The proportion of insured workers with at least a $1,000 deductible was 41 percent in 2014, quadruple that in 2006. Hidden in the numbers is the fact that increasing cost sharing for patients with chronic illnesses can backfire, causing their health care spending to go up, not down.
When patients face higher cost sharing for prescription drugs, they tend to cut back on them. That’s a finding from a recent study from the National Bureau of Economic Research by Peter Huckfeldt and colleagues, who examined employer-based health plan enrollees who use drugs to treat high cholesterol, hypertension and diabetes. They even found that patients cut their drug use when drugs were exempt from the deductible. Perhaps they did so because they did not understand the drugs had no deductible. They may also have cut back on visiting the doctor to get a prescription because the visits were subject to the deductible.
These kinds of cuts in care can be especially problematic for patients with more severe illnesses. A number of studies document the adverse effects of cost sharing on sicker patients. When applied indiscriminately, cost sharing can hurt the sicker patients by prompting them to delay or avoid the preventive care they need. A 2012 study showed that higher cost sharing reduces spending on physician visits and drugs, but can increase hospital spending. When Medicare beneficiaries face higher cost sharing, hospitalizations go up, not down, especially for those with chronic illnesses.
◆ ◆ ◆ ◆
#### EXERCISES
#1 Reproduce the cost-sharing text word for word, beginning at the words "These kinds of" and stopping after "with chronic illnesses.".
#2 In the cost-sharing text, what proportion of insured workers had a deductible of at least $1,000 in 2014?
#3 Condense the paragraph of the cost-sharing text that opens with "These kinds of cuts in care" into a short bulleted list that keeps its main facts.

#### Stored data
◆ ◆ ◆ ◆
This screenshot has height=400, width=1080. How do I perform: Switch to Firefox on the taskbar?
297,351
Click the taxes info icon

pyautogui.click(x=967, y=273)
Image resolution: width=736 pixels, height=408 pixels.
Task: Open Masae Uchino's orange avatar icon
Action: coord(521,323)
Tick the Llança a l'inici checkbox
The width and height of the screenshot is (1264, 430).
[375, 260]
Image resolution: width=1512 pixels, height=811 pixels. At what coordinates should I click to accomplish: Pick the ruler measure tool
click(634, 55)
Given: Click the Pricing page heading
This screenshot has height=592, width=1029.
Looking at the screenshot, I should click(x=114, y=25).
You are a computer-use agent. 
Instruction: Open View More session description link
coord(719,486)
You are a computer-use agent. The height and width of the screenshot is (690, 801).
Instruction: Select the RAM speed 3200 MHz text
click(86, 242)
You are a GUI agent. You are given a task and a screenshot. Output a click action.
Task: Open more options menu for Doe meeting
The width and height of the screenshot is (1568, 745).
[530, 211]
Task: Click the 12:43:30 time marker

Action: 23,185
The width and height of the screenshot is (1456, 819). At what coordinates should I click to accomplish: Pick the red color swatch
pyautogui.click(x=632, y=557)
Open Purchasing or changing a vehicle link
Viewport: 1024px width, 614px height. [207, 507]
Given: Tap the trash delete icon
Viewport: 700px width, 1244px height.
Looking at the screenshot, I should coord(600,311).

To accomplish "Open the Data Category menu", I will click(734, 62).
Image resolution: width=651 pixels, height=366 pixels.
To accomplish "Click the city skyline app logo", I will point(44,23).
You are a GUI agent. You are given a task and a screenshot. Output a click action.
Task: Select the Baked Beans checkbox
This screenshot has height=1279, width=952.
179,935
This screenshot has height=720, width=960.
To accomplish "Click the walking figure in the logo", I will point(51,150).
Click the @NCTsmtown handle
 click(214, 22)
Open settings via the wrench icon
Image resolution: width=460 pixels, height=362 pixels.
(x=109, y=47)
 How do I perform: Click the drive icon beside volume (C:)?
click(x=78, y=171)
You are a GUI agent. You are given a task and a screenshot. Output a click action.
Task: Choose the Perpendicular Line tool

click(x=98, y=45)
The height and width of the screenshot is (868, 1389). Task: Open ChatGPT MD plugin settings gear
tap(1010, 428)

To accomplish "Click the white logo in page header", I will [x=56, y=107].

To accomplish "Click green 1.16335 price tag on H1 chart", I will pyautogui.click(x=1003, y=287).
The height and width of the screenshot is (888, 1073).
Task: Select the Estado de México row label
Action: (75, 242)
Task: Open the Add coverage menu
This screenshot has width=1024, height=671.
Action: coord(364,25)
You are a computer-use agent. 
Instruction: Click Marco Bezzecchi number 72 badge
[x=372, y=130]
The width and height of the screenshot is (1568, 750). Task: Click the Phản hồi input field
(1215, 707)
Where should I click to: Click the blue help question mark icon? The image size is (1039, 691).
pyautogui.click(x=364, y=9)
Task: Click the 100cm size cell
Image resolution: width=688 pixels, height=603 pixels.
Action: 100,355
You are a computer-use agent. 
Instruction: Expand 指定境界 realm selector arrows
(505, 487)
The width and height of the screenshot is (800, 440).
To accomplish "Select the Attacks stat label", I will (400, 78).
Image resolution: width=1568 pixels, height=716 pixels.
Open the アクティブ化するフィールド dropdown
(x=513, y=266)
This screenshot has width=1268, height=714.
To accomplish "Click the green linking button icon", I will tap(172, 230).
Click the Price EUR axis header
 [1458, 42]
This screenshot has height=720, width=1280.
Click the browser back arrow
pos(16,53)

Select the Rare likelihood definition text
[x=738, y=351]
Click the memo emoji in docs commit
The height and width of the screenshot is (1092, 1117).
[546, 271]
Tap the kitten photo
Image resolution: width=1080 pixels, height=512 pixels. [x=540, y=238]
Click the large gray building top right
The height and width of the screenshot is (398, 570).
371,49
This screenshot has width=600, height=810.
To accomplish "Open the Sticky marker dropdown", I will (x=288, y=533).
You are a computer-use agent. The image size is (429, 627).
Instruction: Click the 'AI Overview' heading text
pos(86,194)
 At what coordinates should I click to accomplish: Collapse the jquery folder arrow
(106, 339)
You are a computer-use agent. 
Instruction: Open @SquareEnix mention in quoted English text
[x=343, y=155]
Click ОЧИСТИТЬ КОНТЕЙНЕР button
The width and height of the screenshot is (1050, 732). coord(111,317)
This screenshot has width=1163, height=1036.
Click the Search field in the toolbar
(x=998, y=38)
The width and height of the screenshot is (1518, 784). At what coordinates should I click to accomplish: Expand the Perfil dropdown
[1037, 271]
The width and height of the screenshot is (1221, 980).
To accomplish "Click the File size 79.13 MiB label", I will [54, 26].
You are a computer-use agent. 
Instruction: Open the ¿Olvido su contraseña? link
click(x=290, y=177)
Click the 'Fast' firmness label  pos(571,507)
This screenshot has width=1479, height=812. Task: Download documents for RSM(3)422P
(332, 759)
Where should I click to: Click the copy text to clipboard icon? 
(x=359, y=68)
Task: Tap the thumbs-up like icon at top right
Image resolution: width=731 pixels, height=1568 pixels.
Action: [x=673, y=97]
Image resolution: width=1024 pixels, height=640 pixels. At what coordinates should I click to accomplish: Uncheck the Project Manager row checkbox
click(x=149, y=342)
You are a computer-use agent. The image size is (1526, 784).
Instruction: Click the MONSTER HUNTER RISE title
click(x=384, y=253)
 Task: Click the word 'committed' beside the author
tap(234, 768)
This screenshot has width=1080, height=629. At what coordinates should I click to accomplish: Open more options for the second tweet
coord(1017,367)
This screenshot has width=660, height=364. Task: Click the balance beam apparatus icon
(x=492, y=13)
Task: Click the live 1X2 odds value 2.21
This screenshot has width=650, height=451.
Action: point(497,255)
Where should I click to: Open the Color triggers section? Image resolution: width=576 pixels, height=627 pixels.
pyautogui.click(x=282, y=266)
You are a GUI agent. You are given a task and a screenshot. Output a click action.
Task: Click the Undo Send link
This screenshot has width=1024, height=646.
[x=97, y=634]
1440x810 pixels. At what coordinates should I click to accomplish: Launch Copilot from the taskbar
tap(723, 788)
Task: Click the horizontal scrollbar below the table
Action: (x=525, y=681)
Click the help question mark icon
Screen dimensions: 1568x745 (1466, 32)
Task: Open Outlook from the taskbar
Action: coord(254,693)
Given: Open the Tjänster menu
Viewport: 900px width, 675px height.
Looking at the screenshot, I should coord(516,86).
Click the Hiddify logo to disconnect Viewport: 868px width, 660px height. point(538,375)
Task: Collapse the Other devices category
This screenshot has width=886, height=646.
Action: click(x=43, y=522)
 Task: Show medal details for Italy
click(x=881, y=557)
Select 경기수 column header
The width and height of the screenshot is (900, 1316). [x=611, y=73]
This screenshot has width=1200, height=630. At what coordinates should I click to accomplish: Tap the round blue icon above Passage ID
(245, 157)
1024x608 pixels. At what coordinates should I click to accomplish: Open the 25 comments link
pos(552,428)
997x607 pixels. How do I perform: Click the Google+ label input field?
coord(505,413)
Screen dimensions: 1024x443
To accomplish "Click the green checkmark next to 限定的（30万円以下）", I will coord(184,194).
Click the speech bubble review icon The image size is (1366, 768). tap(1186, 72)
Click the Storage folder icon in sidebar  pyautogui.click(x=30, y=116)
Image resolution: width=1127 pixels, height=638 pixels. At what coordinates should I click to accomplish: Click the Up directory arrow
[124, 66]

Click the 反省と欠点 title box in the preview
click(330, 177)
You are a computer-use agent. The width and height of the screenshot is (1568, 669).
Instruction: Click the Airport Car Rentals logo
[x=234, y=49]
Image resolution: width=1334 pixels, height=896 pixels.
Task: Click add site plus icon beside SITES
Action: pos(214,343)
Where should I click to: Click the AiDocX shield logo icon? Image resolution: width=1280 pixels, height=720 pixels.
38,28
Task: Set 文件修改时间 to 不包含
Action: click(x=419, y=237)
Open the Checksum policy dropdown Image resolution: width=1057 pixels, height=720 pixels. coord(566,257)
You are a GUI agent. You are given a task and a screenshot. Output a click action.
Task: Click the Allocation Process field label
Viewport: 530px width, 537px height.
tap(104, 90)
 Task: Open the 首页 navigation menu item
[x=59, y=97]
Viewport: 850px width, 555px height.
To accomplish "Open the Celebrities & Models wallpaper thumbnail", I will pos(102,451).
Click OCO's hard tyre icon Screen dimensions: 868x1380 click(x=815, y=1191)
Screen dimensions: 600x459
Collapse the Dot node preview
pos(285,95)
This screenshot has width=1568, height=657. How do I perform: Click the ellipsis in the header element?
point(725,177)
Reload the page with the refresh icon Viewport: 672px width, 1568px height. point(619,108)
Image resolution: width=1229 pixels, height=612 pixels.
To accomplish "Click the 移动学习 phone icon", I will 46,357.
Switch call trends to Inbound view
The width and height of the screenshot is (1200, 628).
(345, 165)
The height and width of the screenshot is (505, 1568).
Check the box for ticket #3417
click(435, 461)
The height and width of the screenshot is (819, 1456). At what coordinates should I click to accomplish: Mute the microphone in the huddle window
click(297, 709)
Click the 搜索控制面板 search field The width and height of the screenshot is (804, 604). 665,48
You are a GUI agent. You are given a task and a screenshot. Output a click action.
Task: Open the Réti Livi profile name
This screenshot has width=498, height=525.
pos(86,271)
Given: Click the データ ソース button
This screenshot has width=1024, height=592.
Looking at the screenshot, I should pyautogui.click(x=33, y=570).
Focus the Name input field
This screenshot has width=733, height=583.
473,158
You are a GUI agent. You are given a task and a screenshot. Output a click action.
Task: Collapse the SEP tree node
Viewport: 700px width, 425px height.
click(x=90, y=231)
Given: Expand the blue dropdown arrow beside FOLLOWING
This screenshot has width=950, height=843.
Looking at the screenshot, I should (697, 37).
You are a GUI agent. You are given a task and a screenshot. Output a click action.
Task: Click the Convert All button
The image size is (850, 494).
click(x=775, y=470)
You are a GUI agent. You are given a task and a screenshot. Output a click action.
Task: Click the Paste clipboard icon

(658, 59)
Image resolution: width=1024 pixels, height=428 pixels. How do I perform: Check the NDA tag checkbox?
◆ ◆ ◆ ◆
#### LIST OF SOLUTIONS
#1
These kinds of cuts in care can be especially problematic for patients with more severe illnesses. A number of studies document the adverse effects of cost sharing on sicker patients. When applied indiscriminately, cost sharing can hurt the sicker patients by prompting them to delay or avoid the preventive care they need. A 2012 study showed that higher cost sharing reduces spending on physician visits and drugs, but can increase hospital spending. When Medicare beneficiaries face higher cost sharing, hospitalizations go up, not down, especially for those with chronic illnesses.

#2 41 percent

#3
- Cuts in care can be especially problematic for patients with more severe illnesses.
- A number of studies document the adverse effects of cost sharing on sicker patients.
- Applied indiscriminately, cost sharing can lead sicker patients to delay or avoid needed preventive care.
- A 2012 study found that higher cost sharing reduces spending on physician visits and drugs but can increase hospital spending.
- When Medicare beneficiaries face higher cost sharing, hospitalizations go up, especially for those with chronic illnesses.